Geneva-based Mercuria Energy Group Ltd, which was set-up in 2004 under the then-named J&S Group, by Marco Dunand and Daniel Jaeggi, operates primarily as an independent energy trading company, moving roughly 1.5 million barrels of crude and oil products daily.

It also has upstream and downstream assets ranging from oil reserves in Argentina, Canada and the U.S., to oil terminals in Europe and China, as well as substantial investment in the coal mining industry.

Dunand earned a degree in Economics and Management at the University of Geneva, before embarking on a 20-year career that saw him move through Procter & Gamble, Cargill, J.Aron (the commodities arm of Goldman Sachs) – as Managing Director – Phibro and then Sempra Energy, where he helped set up the company’s European and Asian oil trading operations, along with Daniel Jaeggi.

The company, which generated revenues in 2010 of $47bn, arranged a $1.25bn credit line in May 2011 to fund expansion through asset purchases in Europe and North America. Longer term, Dunand has hinted he may take the Glencore International route by going public. Critics have suggested that this will give him an opportunity to buy assets he would otherwise be unable to afford.

Alberto Weisser, BUNGE
While Bunge can trace its origins back to Amsterdam in 1818 the Bermuda-registered company is nowadays headquartered in White Plains, New York, U.S. A leading global soybean exporter, it is also involved in food processing, grain trading, and fertilisers.

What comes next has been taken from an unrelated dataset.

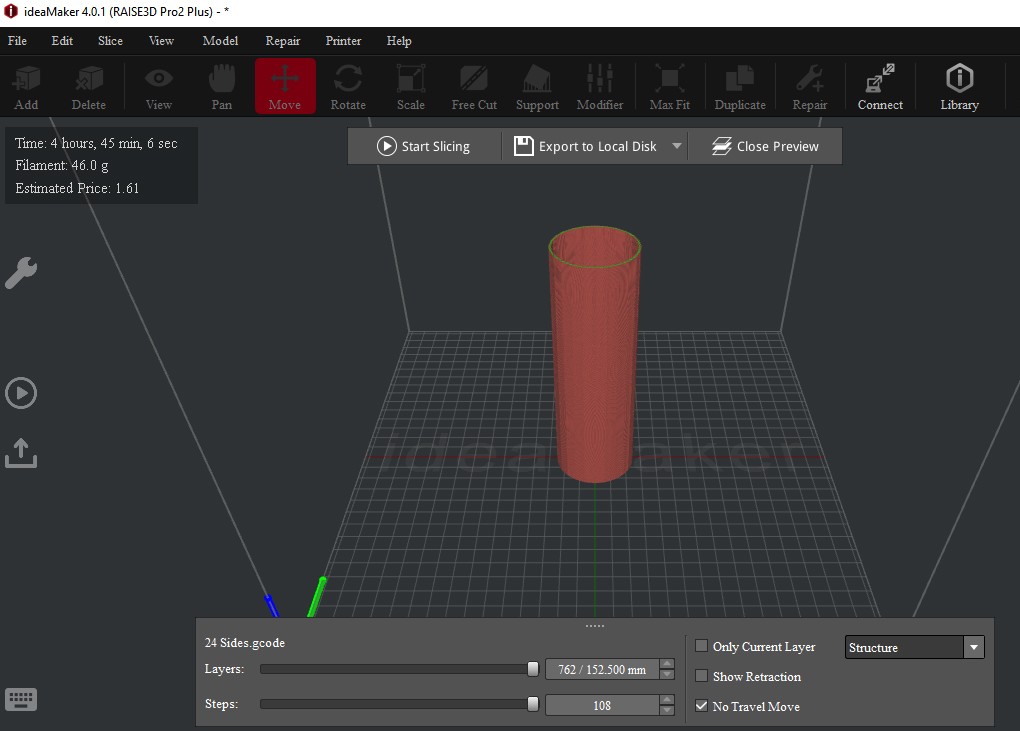Click the Layers slider handle

coord(533,669)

Chairman and CEO, Alberto Weisser, joined the company in 1993 as CFO – prior to that spending 15 years with the BASF Group working in Brazil, Germany, the U.S. and Mexico. He was appointed Chairman and CEO in May 2001.

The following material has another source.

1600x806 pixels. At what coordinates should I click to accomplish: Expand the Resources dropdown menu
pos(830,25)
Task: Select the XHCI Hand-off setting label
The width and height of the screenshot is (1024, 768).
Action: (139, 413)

The company’s agribusiness division – an integrated business principally involved in the purchase, storage, transport, processing and sale of agricultural commodities and commodity products – comprised 72 percent of its overall business in 2009, recording $30.5bn sales out of a total of $41.9bn. These operations and assets are primarily located in North and South America, Europe and Asia. In 2010 revenue was $45.8bn.

Bunge achieved its ranking through expansion in soybeans, the main oilseed in its native market, and rapeseed, the major oilseed in the EU. Having expanded into Brazilian sugar last year, the company has also confirmed it is entering the palm oil sector – through a 35 percent stake taken in Indonesia’s Bumiraya Investindo – as its traditional oil markets deteriorate.

With the OECD forecasting global world palm oil production to rise by a third by 2020-21, twice as fast as the average for other vegetable oils – it could prove a timely move.